▸ **Record extracts**
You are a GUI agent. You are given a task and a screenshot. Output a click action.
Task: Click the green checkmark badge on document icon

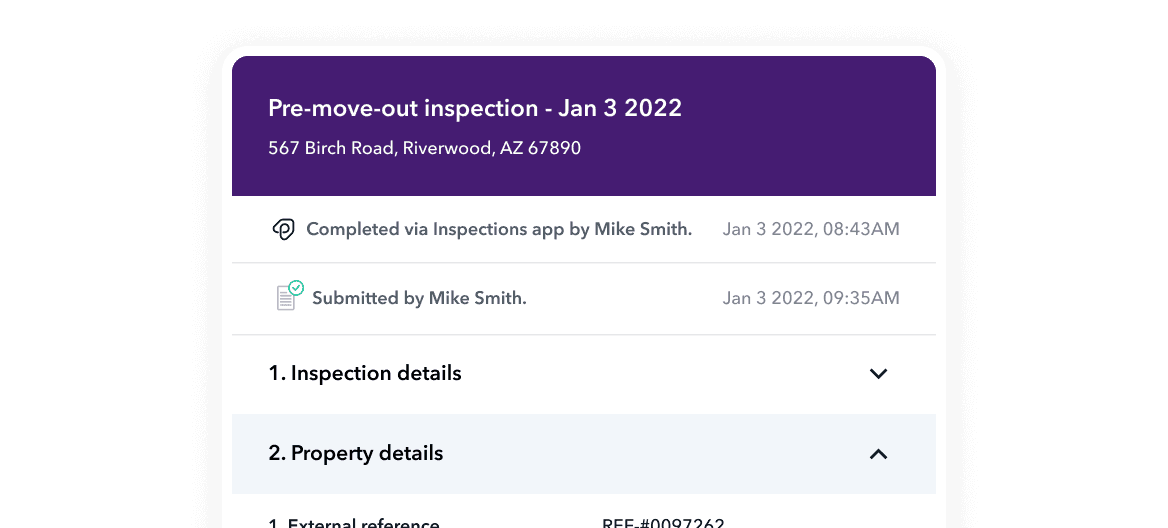(296, 287)
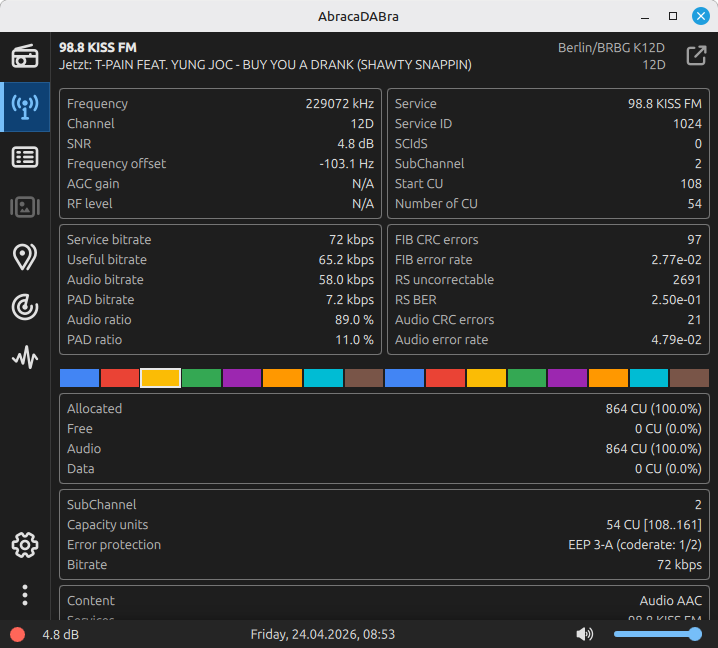The image size is (718, 648).
Task: Open the three-dot more options menu
Action: coord(25,595)

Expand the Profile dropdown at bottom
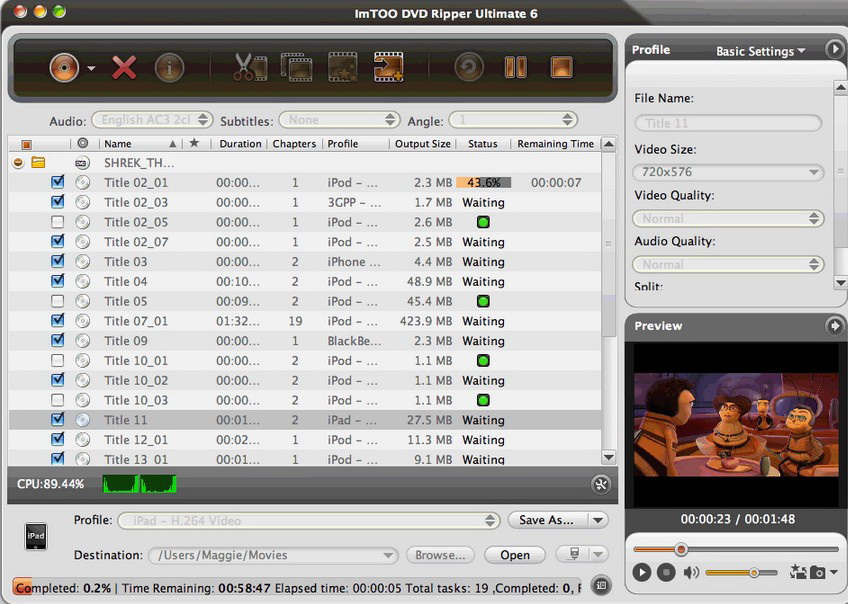[491, 519]
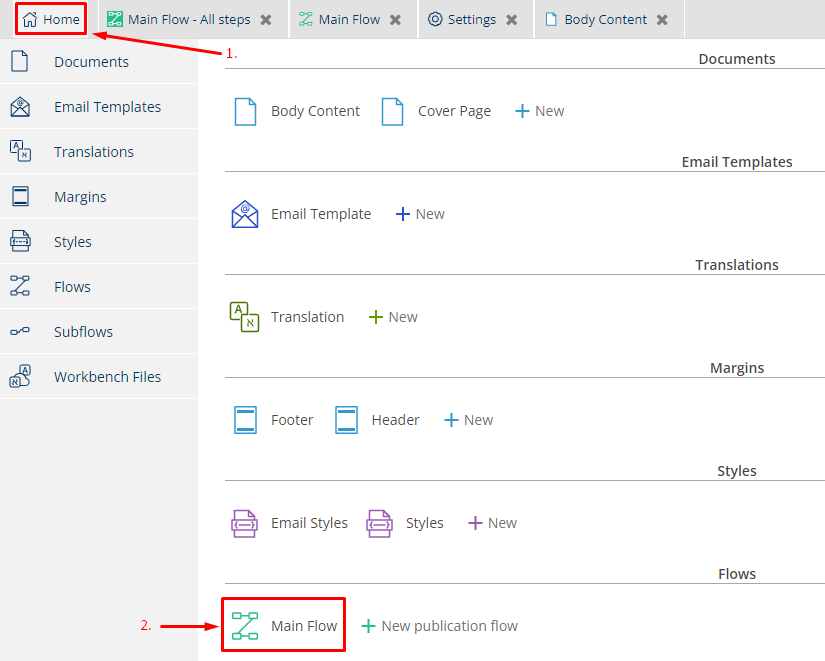Image resolution: width=825 pixels, height=661 pixels.
Task: Create a New document
Action: click(x=540, y=111)
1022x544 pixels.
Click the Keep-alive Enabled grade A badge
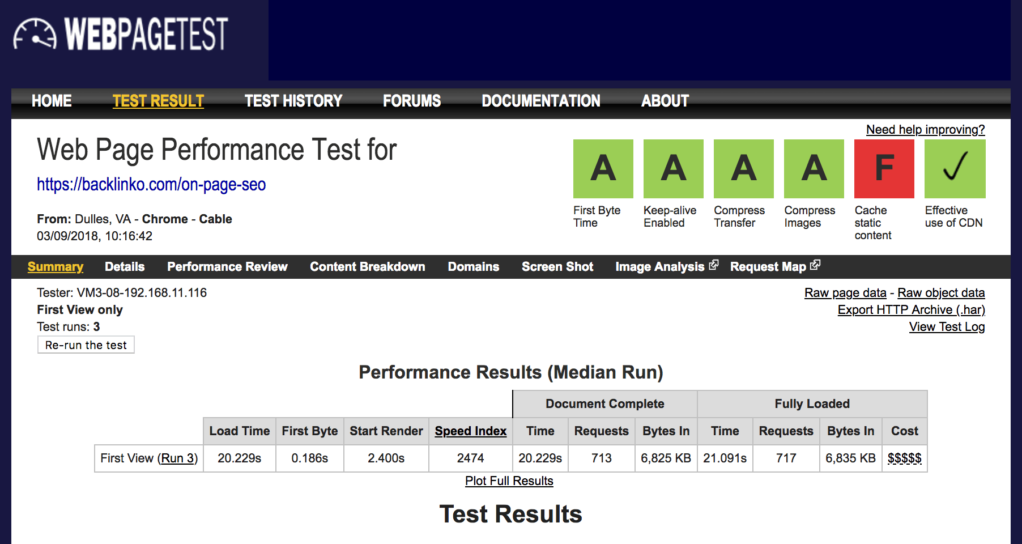[x=673, y=168]
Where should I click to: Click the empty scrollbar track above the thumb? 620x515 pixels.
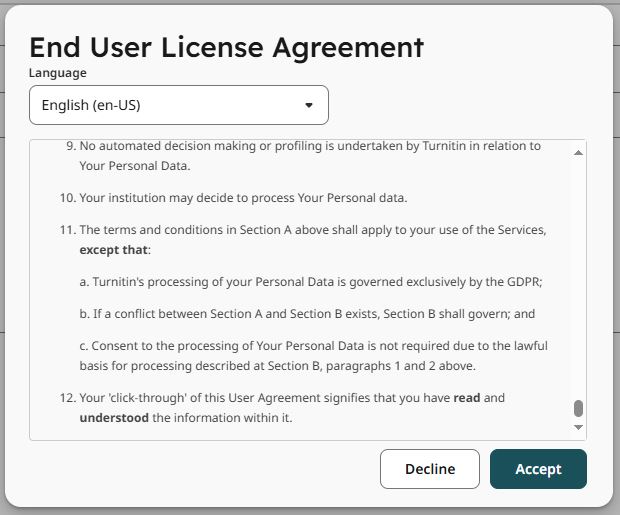pyautogui.click(x=578, y=280)
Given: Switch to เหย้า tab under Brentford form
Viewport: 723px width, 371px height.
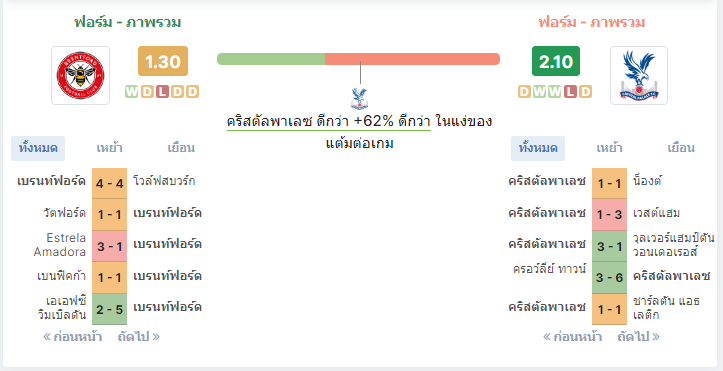Looking at the screenshot, I should (x=109, y=148).
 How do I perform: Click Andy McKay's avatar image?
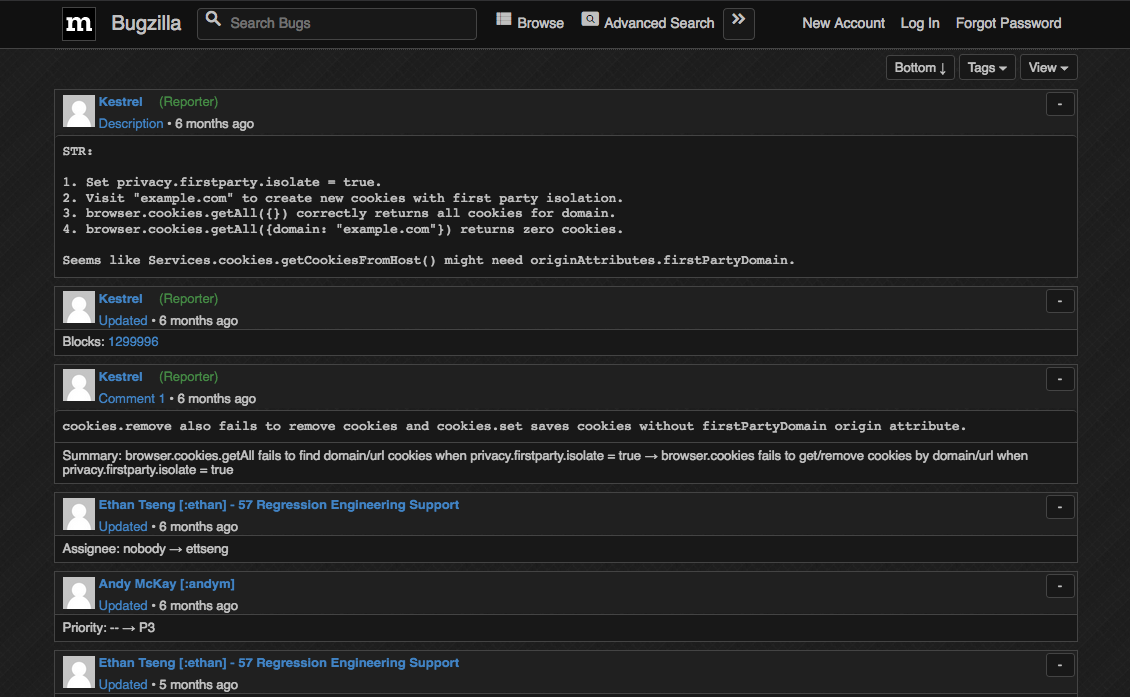(x=78, y=592)
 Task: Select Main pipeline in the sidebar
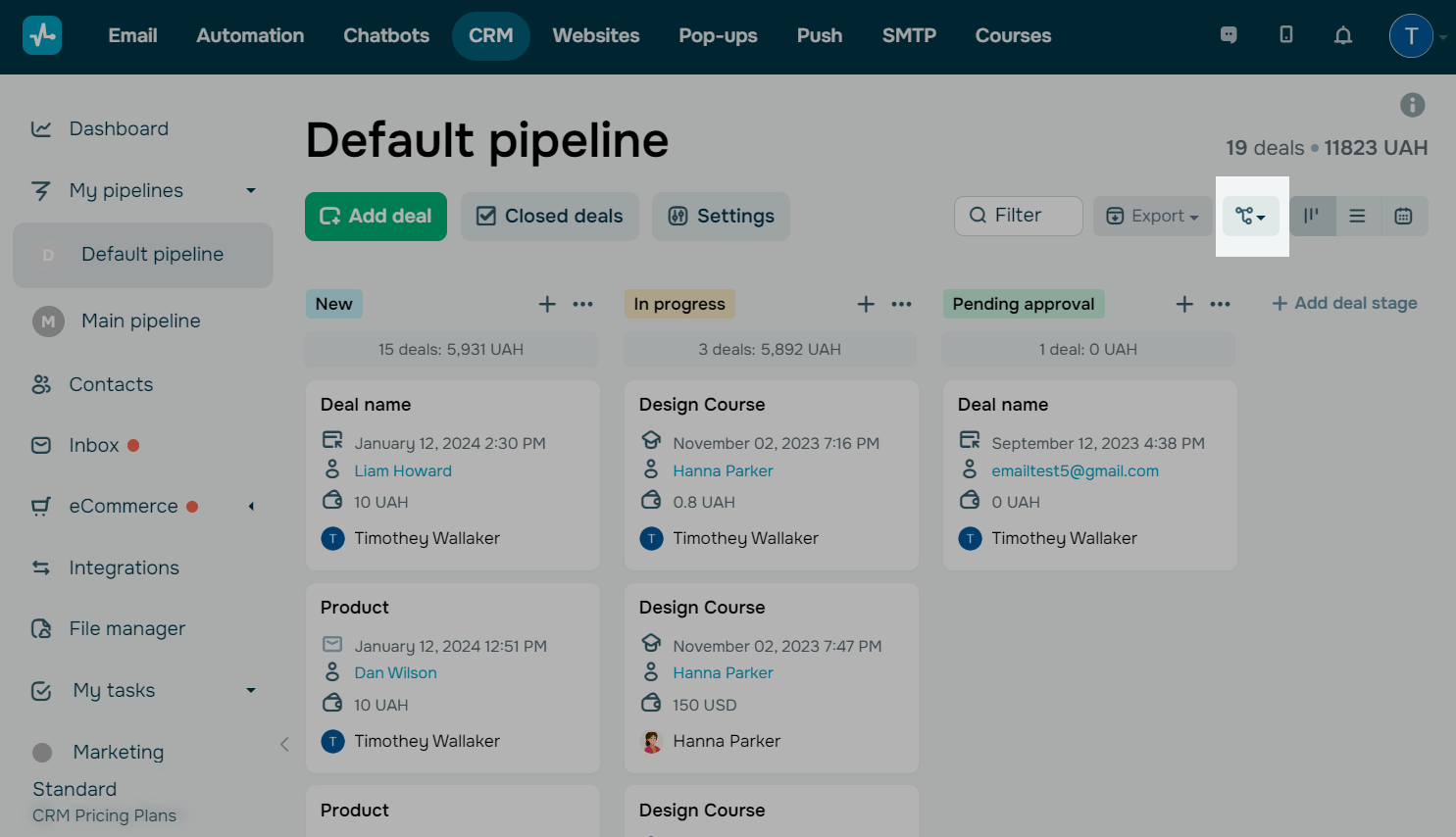tap(140, 320)
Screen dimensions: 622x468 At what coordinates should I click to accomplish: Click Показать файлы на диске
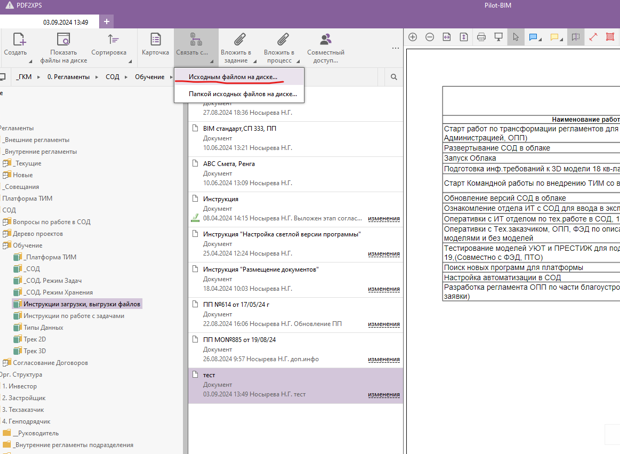63,45
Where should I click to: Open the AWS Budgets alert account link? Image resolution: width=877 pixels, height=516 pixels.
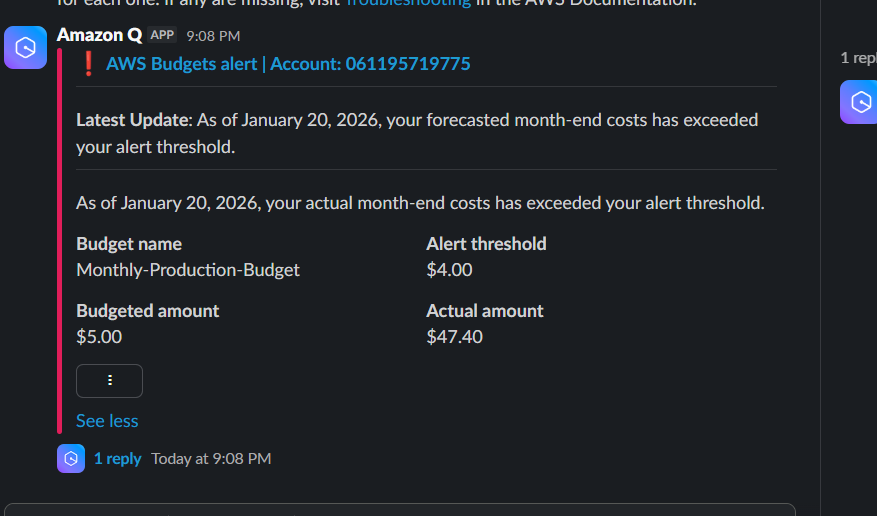click(x=288, y=64)
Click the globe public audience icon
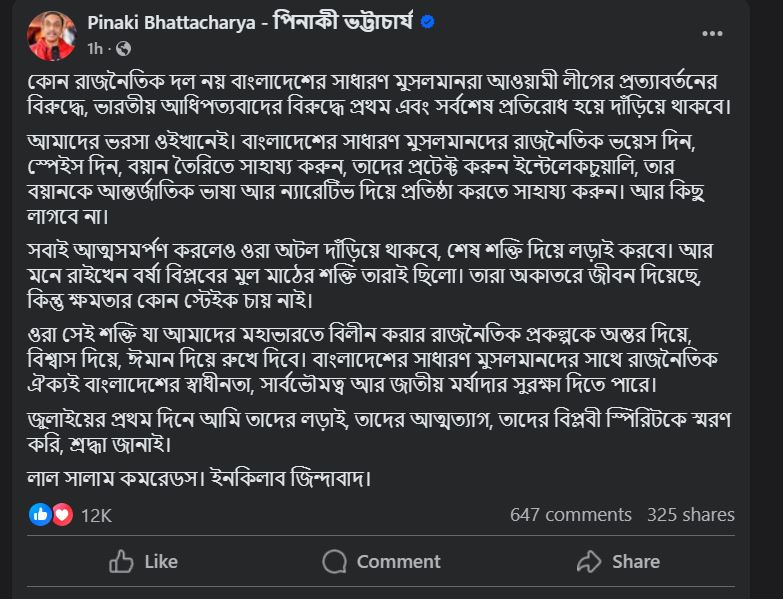Screen dimensions: 783x599 point(123,49)
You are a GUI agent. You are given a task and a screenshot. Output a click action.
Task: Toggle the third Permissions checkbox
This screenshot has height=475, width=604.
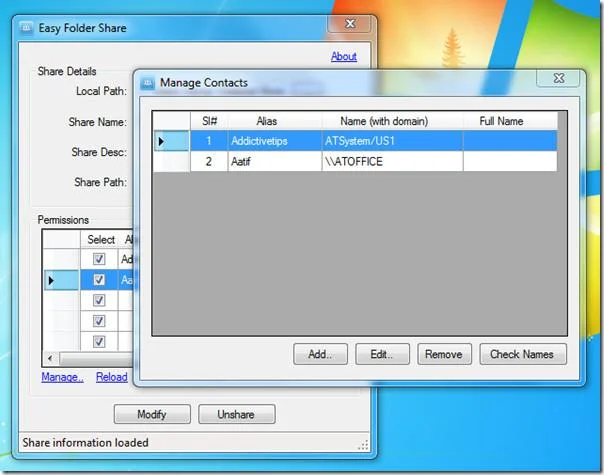[99, 300]
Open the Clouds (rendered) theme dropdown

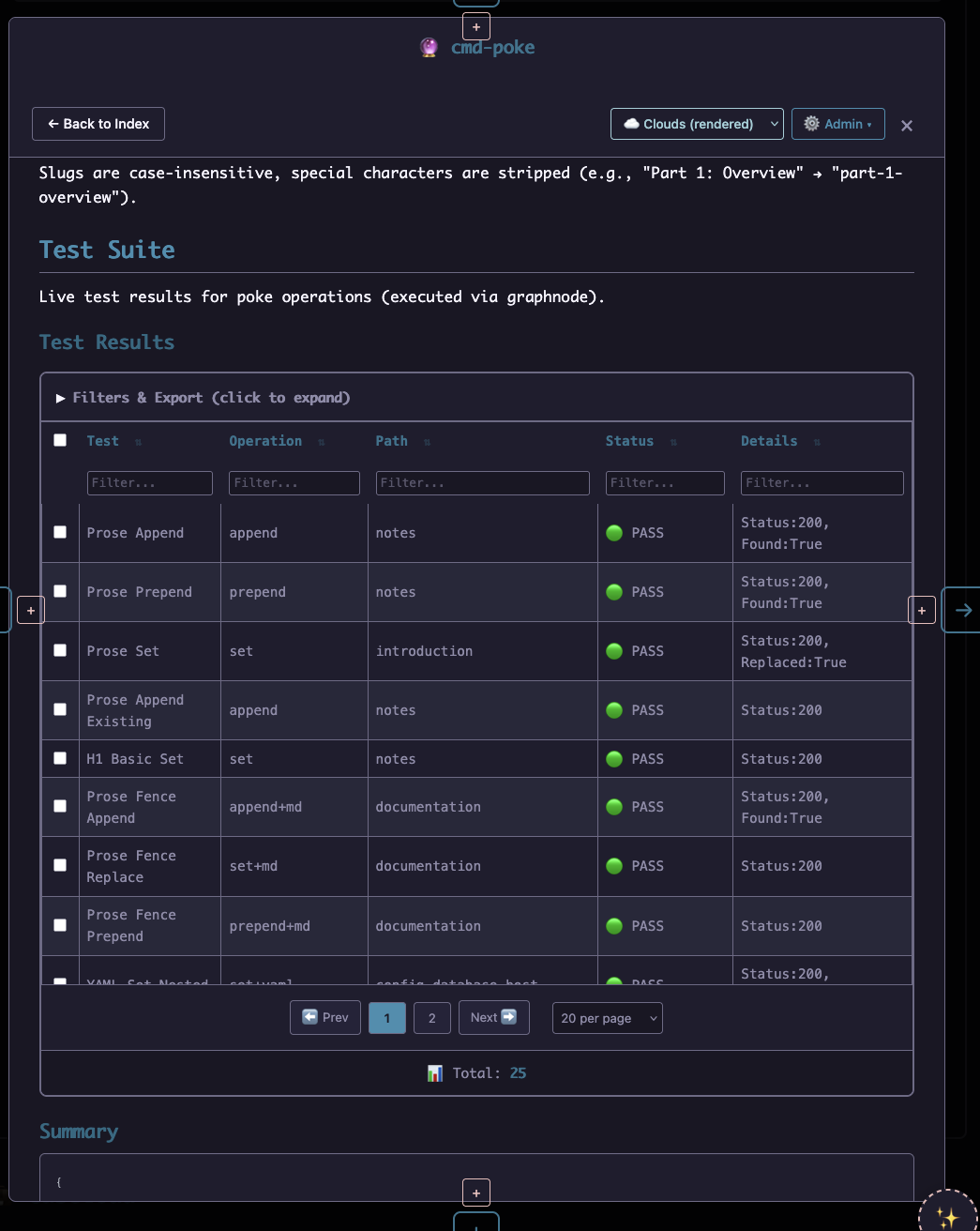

▸ **Task goal**
The material must be returned exactly, with its pictures omitted.

▸ **Task output**
You are a GUI agent. You are given a task and a screenshot. Output a click action.
Task: Click the green checkmark badge on document icon

(296, 287)
The image size is (718, 648).
Task: Open the three-dot more options menu
Action: coord(25,595)

Expand the Profile dropdown at bottom
[491, 519]
Image resolution: width=825 pixels, height=661 pixels.
Task: Create a New document
Action: click(x=540, y=111)
1022x544 pixels.
Click the Keep-alive Enabled grade A badge
[x=673, y=168]
Where should I click to: Click the empty scrollbar track above the thumb? 620x515 pixels.
pyautogui.click(x=578, y=280)
Given: Switch to เหย้า tab under Brentford form
Viewport: 723px width, 371px height.
Looking at the screenshot, I should (x=109, y=148).
 How do I perform: Click Andy McKay's avatar image?
(x=78, y=592)
 Task: Select Main pipeline in the sidebar
tap(140, 320)
Screen dimensions: 622x468 At what coordinates should I click to accomplish: Click Показать файлы на диске
63,45
Where should I click to: Open the AWS Budgets alert account link? Image resolution: width=877 pixels, height=516 pixels.
click(x=288, y=64)
Click the globe public audience icon
Screen dimensions: 783x599 point(123,49)
You are a GUI agent. You are given a task and a screenshot. Output a click action.
Task: Toggle the third Permissions checkbox
This screenshot has height=475, width=604.
[99, 300]
Open the Clouds (rendered) theme dropdown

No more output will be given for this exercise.